Come è stata la convivenza con gli altri studiosi?
Inizialmente è stato un po’ strano collaborare e convivere 24 ore su 24 con persone quasi sconosciute, parlando quasi sempre una lingua diversa dalla propria, cercando pure di conciliare le abitudini alimentari di 4 nazionalità diverse nel rispetto di tutti ma poi, come dicevo prima, i rapporti tra noi sono diventati sempre più personali e fraterni, abbiamo acquisito una fiducia ed intesa reciproca che considero veramente rara. Le esperienze fatte insieme ci hanno unito in un modo che credo non si possa comprendere appieno se non lo si sperimenta di persona.
Domanda di rito, con il senno di poi lo rifarebbe?
Questa per me è stata un’esperienza veramente unica! Per l’impegno fisico che ha richiesto, per le particolarità nel lavorare in quel luogo, e per la durata della spedizione. Ma anche per l’intensità dei rapporti umani e delle sensazioni ed emozioni provate. Non so quanto tempo mi servirà per metabolizzarla completamente… Vedremo tra qualche tempo quali saranno i miei sentimenti dominanti nel ricordarla, non escludo a priori di ripeterla ma questa decisione non spetta solo a me. Ne approfitto per ringraziare l’Università degli studi di Ferrara, di cui sono dipendente, per aver acconsentito alla mia partecipazione alla XXXI spedizione in Antartide e alla XII invernale, e il PNRA (Programma Nazionale Ricerche in Antartide, che e’ attuato dal CNR per la parte scientifica e dall’ENEA per la realizzazione logistica delle spedizioni) e l’IPEV (Institut polaire français Paul-Emile Victor) per averla resa possibile.
C’è davvero così freddo? Come è sopravvissuto? Noi ferraresi ‘medi’ andiamo in tilt appena ghiaccia..
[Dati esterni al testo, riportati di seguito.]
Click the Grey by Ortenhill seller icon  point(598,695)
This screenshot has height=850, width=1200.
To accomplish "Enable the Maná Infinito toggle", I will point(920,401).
Si, è davvero così freddo, ma è un freddo diverso da quello a qui siamo abituati alle nostre latitudini in quanto l’umidità dell’aria è prossima allo zero a causa delle basse temperature che la fanno congelare e precipitare. Basta coprirsi adeguatamente e non lasciare scoperta nessuna porzione di pelle, specialmente se c’è vento. Una volta che si è imparato a vestirsi il freddo non è più un problema, se non per la maschera che, dopo qualche minuto, tende a ricoprirsi di uno strato di ghiaccio, specialmente quando le temperature sono oltre -40°C. Semmai i problemi nascono nel caso in cui ci si debba togliere uno dei tre paia di guanti che si indossano normalmente, il più esterno e voluminoso, a volte lo si deve fare per compiere operazioni di precisione ecco, in questo caso, se la temperatura è di oltre -50°C, si resiste pochi secondi e poi le dita iniziano a dolere in modo assurdo. Le difficoltà maggiori nell’operare esternamente sono derivate dall’unione delle basse temperature e della bassa pressione che costringono il sistema cardiocircolatorio al super lavoro, sia per consentire al fisico di compiere il lavoro richiesto avendo una ridotta quantità di ossigeno a disposizione, sia per la necessità di contrastare la temperatura dell’aria respirata, ma il corpo umano è davvero una macchina meravigliosa ed è in grado di far fronte anche a situazioni di questo tipo.